Once they are feeling more comfortable, I might use evidenced-based practices such as Motivational Interviewing to determine what parts of their life they’re prepared to make changes in. At that point, I might engage in Person-Centered Planning and partner with them to develop goals and objectives and possible interventions. I would do this carefully as this might be the first time the person feels they are in the driver’s seat, on their road to recovery.

If there’s an event the person wants to heal from but isn’t quite ready to face, we can tap into Narrative Therapy and call the event something that’s less triggering. I might also pull from Cognitive Behavioral Therapy and assign worksheets to help them better understand the impact of their thoughts and how to restructure unhealthy patterns of thinking. And in the end, I might leave them with a transitional object (Object Relations Theory) to remember our relationship when they might need a tangible reminder.

A resource I’ve found very useful in developing strategies to support recovery is SAMHSA’s Recovery Model’s ten guiding principles that include culture, relational, holistic, hope and peer support. These principles were created to bridge mental health and substance use disorders, providing more treatment options.

Culture is one we often take for granted: We’ve learned a lot about the impact of culture in recent years as the conversation about race has come more to the surface. We have to continually assess the interaction of culture and treatment delivery. When we’re being conscious of the role of cultural identity in a person’s life, we’re conveying much-needed respect. Relationship is another principle I hone in on as it can significantly help the person tap into their own motivation and create change. In other words, your relationship with them can be the impetus for change.

Access a Variety of Services

Regardless of what model you’re utilizing, to serve the complexity of medical and mental health needs of people, having a place that offers many services under one roof is ideal. We’ve been fortunate at ICL to have a convenient internal resource: our East New York Health Hub that opened a few years ago. Having a wide range of health, mental health, and community support in one location has greatly enhanced access to care and knowledge, for people seeking and those delivering care. And recovery is part of all services offered there.

One of the first things you will see on entering the Hub is a primary care clinic operated by the Community Healthcare Network (CHN). The clinic represents a carefully developed partnership between CHN and ICL that gives concrete meaning to the link between physical and mental health (something we as mental health providers have long understood and the rest of the world came to appreciate during COVID).

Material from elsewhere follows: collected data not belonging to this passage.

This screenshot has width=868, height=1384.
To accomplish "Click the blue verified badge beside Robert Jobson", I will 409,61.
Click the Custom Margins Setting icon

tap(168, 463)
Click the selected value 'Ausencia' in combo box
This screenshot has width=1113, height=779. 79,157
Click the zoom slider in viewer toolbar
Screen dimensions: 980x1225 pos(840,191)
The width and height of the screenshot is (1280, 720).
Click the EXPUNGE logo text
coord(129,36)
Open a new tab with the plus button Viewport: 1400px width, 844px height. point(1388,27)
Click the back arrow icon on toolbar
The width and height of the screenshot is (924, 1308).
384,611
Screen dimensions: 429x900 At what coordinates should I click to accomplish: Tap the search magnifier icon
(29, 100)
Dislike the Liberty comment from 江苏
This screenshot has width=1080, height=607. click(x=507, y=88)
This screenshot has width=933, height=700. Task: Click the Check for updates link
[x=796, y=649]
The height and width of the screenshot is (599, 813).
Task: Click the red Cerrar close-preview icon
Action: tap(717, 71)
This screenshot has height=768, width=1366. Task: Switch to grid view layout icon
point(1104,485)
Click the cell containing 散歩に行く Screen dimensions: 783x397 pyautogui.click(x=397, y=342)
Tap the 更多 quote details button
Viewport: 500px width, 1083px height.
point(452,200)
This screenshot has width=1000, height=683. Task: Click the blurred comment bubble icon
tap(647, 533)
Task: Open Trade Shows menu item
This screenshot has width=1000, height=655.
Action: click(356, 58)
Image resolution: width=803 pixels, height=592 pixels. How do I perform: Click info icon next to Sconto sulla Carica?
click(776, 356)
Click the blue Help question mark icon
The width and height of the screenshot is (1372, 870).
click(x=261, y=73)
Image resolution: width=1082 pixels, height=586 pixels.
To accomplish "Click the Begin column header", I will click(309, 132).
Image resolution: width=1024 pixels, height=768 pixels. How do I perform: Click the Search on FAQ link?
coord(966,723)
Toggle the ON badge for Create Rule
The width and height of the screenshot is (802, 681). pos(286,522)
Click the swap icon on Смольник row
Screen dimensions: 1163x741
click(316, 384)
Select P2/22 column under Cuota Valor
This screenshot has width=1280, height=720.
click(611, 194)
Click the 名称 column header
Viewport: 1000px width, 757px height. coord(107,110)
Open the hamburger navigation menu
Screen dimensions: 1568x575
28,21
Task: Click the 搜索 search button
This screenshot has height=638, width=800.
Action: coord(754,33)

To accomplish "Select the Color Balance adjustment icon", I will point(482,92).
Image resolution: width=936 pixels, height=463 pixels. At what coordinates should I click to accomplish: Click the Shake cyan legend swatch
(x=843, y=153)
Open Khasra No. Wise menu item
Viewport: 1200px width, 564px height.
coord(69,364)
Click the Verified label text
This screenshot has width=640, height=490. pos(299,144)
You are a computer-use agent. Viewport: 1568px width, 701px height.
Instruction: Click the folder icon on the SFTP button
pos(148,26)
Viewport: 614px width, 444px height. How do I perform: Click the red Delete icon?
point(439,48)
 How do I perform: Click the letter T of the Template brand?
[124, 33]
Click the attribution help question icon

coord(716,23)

In addition to primary care, you’ll find many other resources at the Hub like housing support, access to healthier foods and the benefits of improved lifestyles, as well as a continuum of therapeutic services including individual and group therapy, care coordination, and mobile treatment teams. And we offer additional supports that we know are critical to achieving better health and open up new avenues toward recovery, like an active art studio and an outdoor garden to spend time in.

Where there isn’t an accessible physical center for services like the Hub, then we have to get more familiar with – and collaborate with – various community resources. At times, it may feel almost impossible given our workloads and time pressures, but it will pay off to visit local organizations and help people receiving care at ICL benefit from other organizations as well.

Ensuring a Strong Future

This pandemic is not going anywhere as far as our communities are concerned and the impact will be felt for decades. As practitioners, we remain committed to the possibilities of recovery – for all people to get better, do better, and live better. This continues to motivate us to keep doing the work together – so every person who seeks help, gets closer to leading a more independent and fulfilling life.

Jose Cotto, LCSW, is Senior Vice President, Residential Services at Institute for Community Living (ICL).